On May 25th, 2018 beginning at 09:27 UTC, customers experienced the inability to authenticate with PingID MFA (authenticator.pingone.com) due to an issue with the deployment pipeline. Previous versions of the PingID application servers that were incorrectly carrying traffic were automatically removed from service. A restart of the load balancers forced traffic to the new servers.

An edge case was discovered where the deployment pipeline and the load balancers had different state information. The load balancers marked the current version as active, but directed traffic to a previous deployment. The deployment pipeline aged out the previous version (as designed), but in this case the previous deployment was incorrectly carrying live traffic. A restart of the load balancer resolved the issue and corrected the systems state.

Customer Impacts

On May 25th, 2018 beginning at 09:27 UTC, some customers experienced the inability to authenticate with PingID MFA (authenticator.pingone.com) hosted in our North American data centers. Services began recovering at 09:38 UTC with full restoration at 09:56 UTC.

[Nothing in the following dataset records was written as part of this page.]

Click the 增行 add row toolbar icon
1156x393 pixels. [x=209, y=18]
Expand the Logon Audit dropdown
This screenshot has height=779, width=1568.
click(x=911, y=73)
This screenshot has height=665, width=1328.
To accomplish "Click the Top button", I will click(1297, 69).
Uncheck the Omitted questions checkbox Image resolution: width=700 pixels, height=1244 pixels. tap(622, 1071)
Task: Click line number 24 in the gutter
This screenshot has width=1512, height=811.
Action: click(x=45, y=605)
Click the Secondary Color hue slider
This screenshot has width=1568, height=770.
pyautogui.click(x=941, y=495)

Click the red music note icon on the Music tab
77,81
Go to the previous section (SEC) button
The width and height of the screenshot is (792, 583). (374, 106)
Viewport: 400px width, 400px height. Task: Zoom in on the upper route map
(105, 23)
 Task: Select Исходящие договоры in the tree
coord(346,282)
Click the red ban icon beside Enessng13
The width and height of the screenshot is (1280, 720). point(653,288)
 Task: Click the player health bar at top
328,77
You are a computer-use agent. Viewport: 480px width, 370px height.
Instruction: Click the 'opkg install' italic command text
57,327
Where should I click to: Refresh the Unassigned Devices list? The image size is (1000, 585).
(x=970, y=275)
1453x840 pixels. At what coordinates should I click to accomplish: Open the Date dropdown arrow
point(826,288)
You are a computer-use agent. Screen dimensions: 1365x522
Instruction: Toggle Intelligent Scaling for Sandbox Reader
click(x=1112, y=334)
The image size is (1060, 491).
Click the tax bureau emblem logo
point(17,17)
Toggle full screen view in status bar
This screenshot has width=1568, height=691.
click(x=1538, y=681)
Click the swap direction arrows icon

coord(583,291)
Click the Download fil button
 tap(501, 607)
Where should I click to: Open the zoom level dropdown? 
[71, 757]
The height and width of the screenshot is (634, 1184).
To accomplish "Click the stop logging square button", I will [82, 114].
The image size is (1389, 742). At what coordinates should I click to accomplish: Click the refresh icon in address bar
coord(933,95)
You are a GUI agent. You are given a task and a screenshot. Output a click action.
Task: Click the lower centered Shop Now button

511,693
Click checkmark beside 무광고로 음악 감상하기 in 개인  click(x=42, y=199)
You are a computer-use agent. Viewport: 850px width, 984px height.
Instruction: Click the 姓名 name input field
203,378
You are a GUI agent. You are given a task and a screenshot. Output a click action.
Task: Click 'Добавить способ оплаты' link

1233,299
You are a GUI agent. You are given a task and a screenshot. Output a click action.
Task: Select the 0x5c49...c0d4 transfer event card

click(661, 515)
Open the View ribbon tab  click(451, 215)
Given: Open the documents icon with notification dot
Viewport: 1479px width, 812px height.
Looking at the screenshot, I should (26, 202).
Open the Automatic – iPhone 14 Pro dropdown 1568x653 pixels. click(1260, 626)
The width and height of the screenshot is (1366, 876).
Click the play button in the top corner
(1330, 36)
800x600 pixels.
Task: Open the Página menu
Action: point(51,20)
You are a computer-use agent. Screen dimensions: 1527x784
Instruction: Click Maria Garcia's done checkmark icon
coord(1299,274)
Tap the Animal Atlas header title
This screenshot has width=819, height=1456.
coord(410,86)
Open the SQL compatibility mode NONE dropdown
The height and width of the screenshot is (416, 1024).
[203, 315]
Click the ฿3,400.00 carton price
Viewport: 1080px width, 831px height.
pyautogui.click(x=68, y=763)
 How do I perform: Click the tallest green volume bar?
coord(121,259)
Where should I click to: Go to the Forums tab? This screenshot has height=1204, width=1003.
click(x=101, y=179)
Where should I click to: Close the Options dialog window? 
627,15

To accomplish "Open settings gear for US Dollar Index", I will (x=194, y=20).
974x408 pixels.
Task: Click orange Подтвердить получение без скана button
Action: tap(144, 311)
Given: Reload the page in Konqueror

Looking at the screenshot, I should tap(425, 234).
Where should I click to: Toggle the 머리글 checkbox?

Customers that had implemented MFA bypass should not have been affected by this incident.

Incident Timeline

May 25, 2018 (all times in UTC)

  • 09:27 - Monitoring systems detect issues with PingID services. SRE and Development notified.
  • 09:38 - Investigation shows problem with load balancer state. Partial service restored. Incident Command process initiated.
  • 09:54 - SRE restarts primary load balancer.
  • 09:55 - PingID IDP services fully restored.

Affected Services

  • PingID Authenticator (.com)
  • PingID Server (.com)

Resolution

  • Service restoration occurred after a restart of the primary load balancer.

Ping Action Items

  • Deploy fix to ensure load balancer properly routes traffic to current servers for this edge case (Completed - 5/25)
  • Add additional alerting for multiple “live” versions for this edge case.
Posted 20 days ago. May 29, 2018 - 15:35 UTC

Resolved
This incident has been resolved.
Posted 24 days ago. May 25, 2018 - 09:55 UTC
Investigating
Monitoring systems have detected an issue with Ping Identity's PingID Service. The Site Reliability Engineering team has been notified and is currently working the issue. We will update this message when the incident has been identified. Automated monitoring systems will update affected components and will resolve operational status as systems recover.

For additional questions please contact support@pingidentity.com, or follow this incident on https://status.pingidentity.com for real-time service updates.
Posted 24 days ago. May 25, 2018 - 09:31 UTC
This incident affected: PingID Services (PingID Authenticator - North America (.com), PingID Server - North America (.com)).